TropicalDingdong@lemmy.world · 1 year ago

Well, I’d consider agreeing if the LLMs were considered as a generic knowledge database. However I had the impression that the whole response from OpenAI & cie. to this copyright issue is “they build original content”, both for LLMs and stable diffusion models. Now that they started this line of defence I think that they are stuck with proving that their “original content” is not derivated from copyrighted content 🤷

Yeah I suppose that’s on them.

treefrog@lemm.ee · 1 year ago

If you sample someone else’s music and turn around and try to sell it, without first asking permission from the original artist, that’s copyright infringement.

So, if the same rules apply, as your post suggests, OpenAI is also infringing on copyright.

TropicalDingdong@lemmy.world · 1 year ago

If you sample someone else’s music and turn around and try to sell it, without first asking permission from the original artist, that’s copyright infringement.

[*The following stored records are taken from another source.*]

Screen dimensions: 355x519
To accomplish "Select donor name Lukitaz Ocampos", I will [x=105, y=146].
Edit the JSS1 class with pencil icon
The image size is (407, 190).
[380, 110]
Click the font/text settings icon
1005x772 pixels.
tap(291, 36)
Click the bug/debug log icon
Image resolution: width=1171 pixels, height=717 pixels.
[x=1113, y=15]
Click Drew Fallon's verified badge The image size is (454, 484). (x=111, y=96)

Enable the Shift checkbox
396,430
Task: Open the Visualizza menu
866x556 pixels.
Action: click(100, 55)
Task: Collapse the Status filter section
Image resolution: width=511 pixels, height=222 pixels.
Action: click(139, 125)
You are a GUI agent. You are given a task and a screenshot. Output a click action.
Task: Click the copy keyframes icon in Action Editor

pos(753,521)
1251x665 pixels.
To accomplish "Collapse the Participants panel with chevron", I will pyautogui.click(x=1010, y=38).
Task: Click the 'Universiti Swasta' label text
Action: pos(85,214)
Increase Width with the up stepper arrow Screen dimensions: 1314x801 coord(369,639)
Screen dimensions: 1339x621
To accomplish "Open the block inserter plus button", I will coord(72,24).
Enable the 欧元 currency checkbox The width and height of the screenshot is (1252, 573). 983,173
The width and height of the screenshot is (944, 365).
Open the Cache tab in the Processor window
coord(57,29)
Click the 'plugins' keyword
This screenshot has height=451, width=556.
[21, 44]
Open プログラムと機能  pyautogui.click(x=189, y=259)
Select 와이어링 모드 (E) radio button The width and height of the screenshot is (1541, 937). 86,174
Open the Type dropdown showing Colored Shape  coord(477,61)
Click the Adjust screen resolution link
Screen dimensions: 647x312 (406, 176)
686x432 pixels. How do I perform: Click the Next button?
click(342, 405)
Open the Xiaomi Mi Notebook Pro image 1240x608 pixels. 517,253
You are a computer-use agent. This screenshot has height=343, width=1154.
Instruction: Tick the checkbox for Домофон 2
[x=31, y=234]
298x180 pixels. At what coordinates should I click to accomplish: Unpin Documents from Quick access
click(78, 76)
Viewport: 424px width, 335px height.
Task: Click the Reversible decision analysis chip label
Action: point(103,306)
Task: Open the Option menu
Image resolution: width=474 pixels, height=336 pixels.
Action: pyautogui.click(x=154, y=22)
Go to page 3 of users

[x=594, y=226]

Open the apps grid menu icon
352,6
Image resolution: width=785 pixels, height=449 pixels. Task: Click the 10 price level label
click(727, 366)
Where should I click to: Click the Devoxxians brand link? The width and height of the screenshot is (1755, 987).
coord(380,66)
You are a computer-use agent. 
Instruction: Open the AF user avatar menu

I think you completely and thoroughly do not understand what I’m saying or why I’m saying it. No where did I suggest that I do not understand modern copyright. I’m saying I’m questioning my belief in this extreme interpretation of copyright which is represented by exactly what you just parroted. That this interpretation is both functionally and materially unworkable, but also antithetical to a reasonable understanding of how ideas and communication work.